Novel

Novel is a fictional prose narrative, of substantial length. There is no specific required length that sets the novel the apart from the short story, and the terms "short novel" or "long story" are sometimes applied to prose fiction that seems too long for a short story, yet too short for a novel. Because the novel  is a narrative that does not limit itself to historical facts but creates fictional personality dwelling in an imaginary world, it is related to the epic, a long narrative poem. But the epic usually includes gods and men of exceptional or even supernatural ability, whereas the novel, descended partly from biography, memoir, and history, usually presents a world close to our own.
  
A more direct descendant of the epic is the romance, which in the Middle Ages was a tale in lingua Romancia. Such tales, at first in verse, later in prose, described exciting adventures_usually of separated lovers_in strange lands where the marvelous abounds. The romance, with its emphasis on the unusual, is seldom interested in the observable details of ordinary life, and adventure is far more important than character.
   
In Italy during the later Middle Ages and the Renaissance, a prose tale was called a novella (a short new thing). During the 19th century it was common to separate the "romance" from the "novel" on the basis of the probability of the setting or background. 
  
The novel may be tragic, comic, satiric, etc., though if it is satiric and the emphasis is not on story and character, it may be better to classify it simply as a satire. Gulliver's Travels, for example, is a long prose narrative, yet it is not a novel. A fundamentally different sort of travel story is the picaresque novel, presenting the exploits of a rogue (Spanish picaro).
    
The "picaresque novel" is usually a detailed satiric picture of middle-class life, telling of the shrewd shifts of a man who triumphs over the less bright members of the bourgeoisie whom he encounters. Because the form originated in 16th century Spain as a kind of burlesque of tales of chivalric adventures, the picaro wins in one situation after another, and the novel has an episodic structure.
     
While almost all novels have a fairly concrete setting, if the setting includes historical persons (Napoleon) or if the setting (French Revolution) is drawn in such detail that the reader feels that the period as well as the characters are the novelist's subject, then the novel may be termed an "historical novel". Dickens' A Tale of Two Cities, wherein no historical figure appears, can be called an historical novel by virtue of its emphasis on the setting (revolutionary France).
       
The Bildungsroman, or Erziehungsroman (German for "novel of development"), deals with maturation, wherein the hero becomes "civilized", becomes aware of himself as he relates to the objective world outside of his subjective consciousness. Notable example is Thomas Mann's The Magic Mountain.
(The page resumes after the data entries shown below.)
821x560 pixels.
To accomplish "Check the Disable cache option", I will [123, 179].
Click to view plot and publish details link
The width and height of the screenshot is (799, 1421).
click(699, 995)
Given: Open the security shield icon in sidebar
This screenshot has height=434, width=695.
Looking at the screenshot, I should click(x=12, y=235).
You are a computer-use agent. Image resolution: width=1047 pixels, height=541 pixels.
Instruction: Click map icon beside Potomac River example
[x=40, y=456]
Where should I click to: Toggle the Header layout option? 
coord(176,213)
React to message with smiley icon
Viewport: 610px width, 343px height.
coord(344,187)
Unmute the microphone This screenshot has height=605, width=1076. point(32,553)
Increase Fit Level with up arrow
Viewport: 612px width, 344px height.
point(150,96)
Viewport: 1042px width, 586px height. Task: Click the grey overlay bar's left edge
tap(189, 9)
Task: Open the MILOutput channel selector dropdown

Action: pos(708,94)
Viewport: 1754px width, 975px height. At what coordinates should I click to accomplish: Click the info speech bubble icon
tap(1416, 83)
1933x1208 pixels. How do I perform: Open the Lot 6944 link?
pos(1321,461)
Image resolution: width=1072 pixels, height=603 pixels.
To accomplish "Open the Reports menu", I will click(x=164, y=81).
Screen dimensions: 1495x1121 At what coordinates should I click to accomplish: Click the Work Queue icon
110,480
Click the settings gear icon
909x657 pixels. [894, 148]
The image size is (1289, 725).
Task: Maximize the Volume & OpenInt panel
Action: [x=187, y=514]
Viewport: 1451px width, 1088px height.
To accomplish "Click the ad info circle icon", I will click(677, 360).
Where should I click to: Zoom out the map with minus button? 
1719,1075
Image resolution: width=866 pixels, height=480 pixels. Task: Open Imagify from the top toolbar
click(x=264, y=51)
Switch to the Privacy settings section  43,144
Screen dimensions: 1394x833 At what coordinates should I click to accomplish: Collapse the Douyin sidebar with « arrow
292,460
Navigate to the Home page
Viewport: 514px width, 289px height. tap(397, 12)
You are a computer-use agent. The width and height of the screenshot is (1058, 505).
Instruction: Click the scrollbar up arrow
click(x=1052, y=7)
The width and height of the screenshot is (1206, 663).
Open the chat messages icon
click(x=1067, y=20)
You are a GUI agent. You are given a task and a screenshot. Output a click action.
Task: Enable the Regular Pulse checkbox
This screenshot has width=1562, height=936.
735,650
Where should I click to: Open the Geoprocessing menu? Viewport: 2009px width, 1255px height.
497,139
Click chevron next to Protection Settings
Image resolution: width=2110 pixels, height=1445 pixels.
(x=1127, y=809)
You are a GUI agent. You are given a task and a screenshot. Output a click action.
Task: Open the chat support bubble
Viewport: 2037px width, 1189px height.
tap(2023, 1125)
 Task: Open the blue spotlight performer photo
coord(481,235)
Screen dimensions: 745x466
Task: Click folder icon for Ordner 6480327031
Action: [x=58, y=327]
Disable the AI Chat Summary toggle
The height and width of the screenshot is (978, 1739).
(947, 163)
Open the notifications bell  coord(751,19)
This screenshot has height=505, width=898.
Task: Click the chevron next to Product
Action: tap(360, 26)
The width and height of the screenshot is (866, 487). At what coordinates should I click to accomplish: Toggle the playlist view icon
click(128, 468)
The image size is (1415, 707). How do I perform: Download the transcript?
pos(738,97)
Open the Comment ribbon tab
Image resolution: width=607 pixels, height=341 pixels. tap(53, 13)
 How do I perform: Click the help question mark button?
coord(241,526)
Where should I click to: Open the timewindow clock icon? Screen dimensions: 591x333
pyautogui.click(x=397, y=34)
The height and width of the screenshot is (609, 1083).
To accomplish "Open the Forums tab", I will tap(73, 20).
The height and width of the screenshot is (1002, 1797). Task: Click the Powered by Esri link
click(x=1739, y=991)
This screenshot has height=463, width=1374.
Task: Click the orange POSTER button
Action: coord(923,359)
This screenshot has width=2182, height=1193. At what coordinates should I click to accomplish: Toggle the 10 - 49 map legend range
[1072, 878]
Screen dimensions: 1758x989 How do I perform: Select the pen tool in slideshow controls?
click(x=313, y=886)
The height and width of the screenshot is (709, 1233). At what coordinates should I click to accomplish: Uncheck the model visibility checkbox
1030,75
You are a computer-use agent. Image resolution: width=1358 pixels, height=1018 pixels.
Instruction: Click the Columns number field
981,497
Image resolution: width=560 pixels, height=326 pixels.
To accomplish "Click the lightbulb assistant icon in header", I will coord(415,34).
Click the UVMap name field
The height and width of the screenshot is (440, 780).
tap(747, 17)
When the Bildungsroman is concerned specifically with the development of the artist, as are Samuel Butler's The Way of All Flesh and James Joyce's A Portrait of the Artist as a Young Man, it is sometimes termed a Kunstlerroman (German for "novel of the artist").
    
A novel that pays great attention to the complicated mental states of its characters is a "psychological novel". Though psychological fiction is at least a century old, in the 20th century there has been an increased exploration of the levels of mental activity. A notable kind of psychological novel is the stream of consciousness novel by William James, which records mental activity ranging from complete consciousness to unconsciousness. Its most prominent technique is the interior monologue, which reveals the minds of characters and presents not overt actions and speech or even thoughts in logical and grammatical order; rather, it attempts to present what has been called the mind's "pre-speech levels of consciousness" in such a manner as to suggest the fluid and unending activity of the mind, with all its apparent irrelevancies. Joyce's Ulysses is a stream of consciousness novel; its last forty-six pages, an uninterrupted flow of Molly Bloom's thoughts, are an interior monologue. But words printed one after the other on a page cannot, of course, precisely duplicate the welter of thoughts which-without even being verbalized-pass through the mind. The interior monologue, then, is quite as conventional as, say, the soliloquy.   
       
When concerning the facts of the author's life, the novel is said to be "autobiographical". The novelist speaks about himself and about the family relations. Sometimes he goes back to his early childhood or speaks about a certain age in his life. D.H. Lawrence novel "Sons & Lovers" is a great example of the autobiographical novel. It is largely autobiographical in its portrayal of spiritual and psychological development of Paul Morel; but it also deals with life in an English Midland mining village at about 1900, and it portrays the intellectual climate of the time.